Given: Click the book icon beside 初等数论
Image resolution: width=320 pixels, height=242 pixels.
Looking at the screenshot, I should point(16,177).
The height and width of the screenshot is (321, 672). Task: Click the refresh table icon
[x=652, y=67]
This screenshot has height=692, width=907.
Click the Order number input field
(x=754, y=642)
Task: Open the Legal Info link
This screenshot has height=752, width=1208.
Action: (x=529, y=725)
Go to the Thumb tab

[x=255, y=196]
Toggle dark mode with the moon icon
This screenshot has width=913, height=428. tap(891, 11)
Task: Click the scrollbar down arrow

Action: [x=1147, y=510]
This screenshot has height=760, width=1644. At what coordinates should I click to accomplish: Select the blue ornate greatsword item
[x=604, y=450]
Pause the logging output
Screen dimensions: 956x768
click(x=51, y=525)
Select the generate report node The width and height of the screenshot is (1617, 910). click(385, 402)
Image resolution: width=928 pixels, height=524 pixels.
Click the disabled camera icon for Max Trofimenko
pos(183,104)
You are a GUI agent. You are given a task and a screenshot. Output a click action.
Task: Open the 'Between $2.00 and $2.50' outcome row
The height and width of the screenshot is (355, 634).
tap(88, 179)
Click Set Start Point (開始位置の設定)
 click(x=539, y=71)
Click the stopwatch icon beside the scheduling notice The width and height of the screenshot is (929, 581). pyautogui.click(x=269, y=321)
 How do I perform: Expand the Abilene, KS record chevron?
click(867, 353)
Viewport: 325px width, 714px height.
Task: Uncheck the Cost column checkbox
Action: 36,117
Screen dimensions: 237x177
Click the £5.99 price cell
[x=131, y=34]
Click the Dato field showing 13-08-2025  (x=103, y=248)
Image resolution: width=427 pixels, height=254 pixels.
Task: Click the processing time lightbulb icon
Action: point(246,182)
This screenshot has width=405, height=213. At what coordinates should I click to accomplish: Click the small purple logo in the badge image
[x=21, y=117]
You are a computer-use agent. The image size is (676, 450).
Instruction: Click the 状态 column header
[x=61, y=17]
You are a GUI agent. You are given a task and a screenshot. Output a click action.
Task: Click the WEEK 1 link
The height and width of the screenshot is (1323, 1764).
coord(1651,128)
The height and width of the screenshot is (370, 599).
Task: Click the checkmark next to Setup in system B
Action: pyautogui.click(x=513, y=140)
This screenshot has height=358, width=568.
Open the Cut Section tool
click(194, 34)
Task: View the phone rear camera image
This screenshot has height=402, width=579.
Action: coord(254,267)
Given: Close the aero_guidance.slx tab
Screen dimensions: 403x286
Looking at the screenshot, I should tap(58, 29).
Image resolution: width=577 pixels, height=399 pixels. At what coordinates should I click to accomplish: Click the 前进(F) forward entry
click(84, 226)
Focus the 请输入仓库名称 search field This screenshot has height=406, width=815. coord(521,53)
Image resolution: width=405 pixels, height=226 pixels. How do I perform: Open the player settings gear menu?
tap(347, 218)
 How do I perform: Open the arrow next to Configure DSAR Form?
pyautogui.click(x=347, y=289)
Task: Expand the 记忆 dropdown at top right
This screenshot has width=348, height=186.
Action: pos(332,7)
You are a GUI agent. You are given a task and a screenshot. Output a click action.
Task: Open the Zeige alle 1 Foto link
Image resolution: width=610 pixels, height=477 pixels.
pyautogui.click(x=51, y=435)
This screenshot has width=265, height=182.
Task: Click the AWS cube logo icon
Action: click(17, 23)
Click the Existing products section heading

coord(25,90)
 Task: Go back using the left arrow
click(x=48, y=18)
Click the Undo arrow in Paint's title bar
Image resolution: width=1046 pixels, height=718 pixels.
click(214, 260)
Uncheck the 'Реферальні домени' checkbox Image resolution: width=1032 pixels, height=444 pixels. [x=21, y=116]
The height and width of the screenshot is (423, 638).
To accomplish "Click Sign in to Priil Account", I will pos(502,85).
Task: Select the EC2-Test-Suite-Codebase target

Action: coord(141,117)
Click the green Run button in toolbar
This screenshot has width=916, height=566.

______

▸ **WORK TO BE COMPLETED**
Look above for the line with "Given: Close the aero_guidance.slx tab"; retype exactly that line, every line after it up to the line with "Uncheck the 'Реферальні", and that line too, nothing else.

▸ **FINISHED EXERCISE**
Given: Close the aero_guidance.slx tab
Screen dimensions: 403x286
Looking at the screenshot, I should tap(58, 29).
Image resolution: width=577 pixels, height=399 pixels. At what coordinates should I click to accomplish: Click the 前进(F) forward entry
click(84, 226)
Focus the 请输入仓库名称 search field This screenshot has height=406, width=815. coord(521,53)
Image resolution: width=405 pixels, height=226 pixels. How do I perform: Open the player settings gear menu?
tap(347, 218)
 How do I perform: Open the arrow next to Configure DSAR Form?
pyautogui.click(x=347, y=289)
Task: Expand the 记忆 dropdown at top right
This screenshot has width=348, height=186.
Action: pos(332,7)
You are a GUI agent. You are given a task and a screenshot. Output a click action.
Task: Open the Zeige alle 1 Foto link
Image resolution: width=610 pixels, height=477 pixels.
pyautogui.click(x=51, y=435)
This screenshot has width=265, height=182.
Task: Click the AWS cube logo icon
Action: click(17, 23)
Click the Existing products section heading

coord(25,90)
 Task: Go back using the left arrow
click(x=48, y=18)
Click the Undo arrow in Paint's title bar
Image resolution: width=1046 pixels, height=718 pixels.
click(214, 260)
Uncheck the 'Реферальні домени' checkbox Image resolution: width=1032 pixels, height=444 pixels. [x=21, y=116]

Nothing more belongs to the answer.